## WORK REQUEST:
Search the data below for the string "target" and copy all lines where it shows up.

[SOURCE RECORDS]

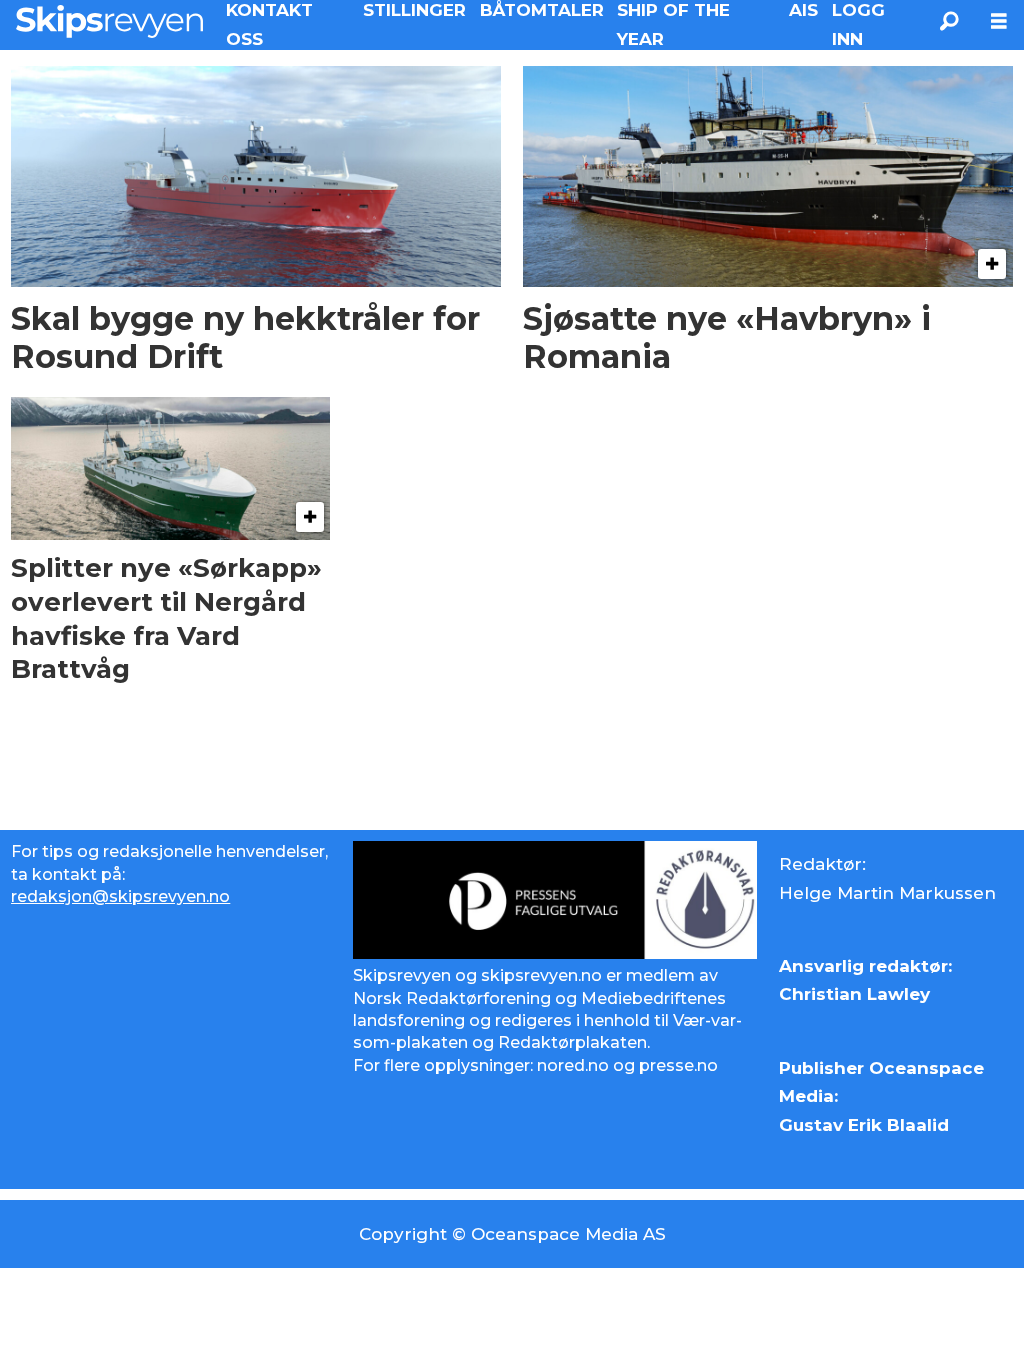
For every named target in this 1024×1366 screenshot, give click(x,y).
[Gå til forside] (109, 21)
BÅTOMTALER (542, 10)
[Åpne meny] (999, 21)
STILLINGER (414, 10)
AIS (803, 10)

[/SOURCE RECORDS]
[SOURCE RECORDS]

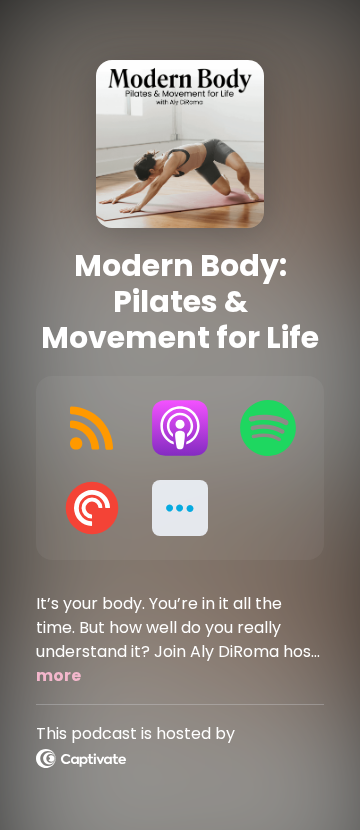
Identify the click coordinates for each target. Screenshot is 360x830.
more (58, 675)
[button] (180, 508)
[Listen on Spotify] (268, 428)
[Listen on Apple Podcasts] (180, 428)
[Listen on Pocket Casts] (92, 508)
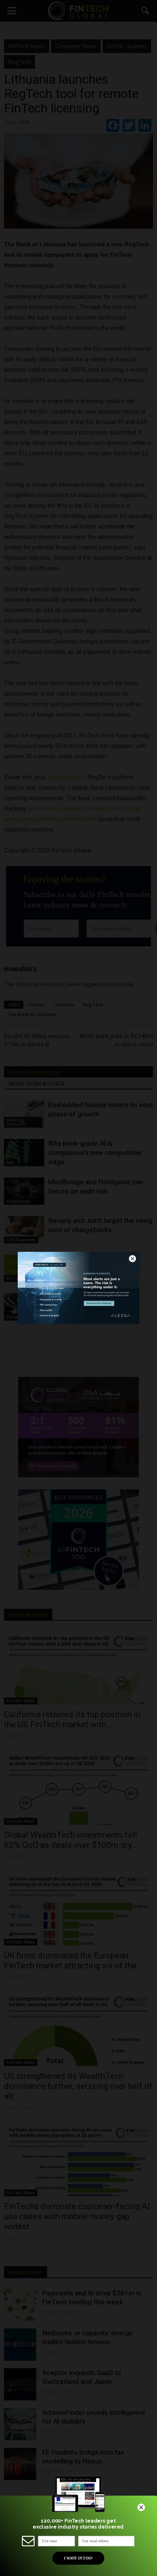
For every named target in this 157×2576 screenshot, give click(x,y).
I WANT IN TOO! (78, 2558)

[/SOURCE RECORDS]

## RESULT:
For every named target in this 1024×1366 screenshot, give click(x,y).
Identify the click coordinates for each target. Screenshot is 360x830.
For every named target in this 157×2576 screenshot, give click(x,y).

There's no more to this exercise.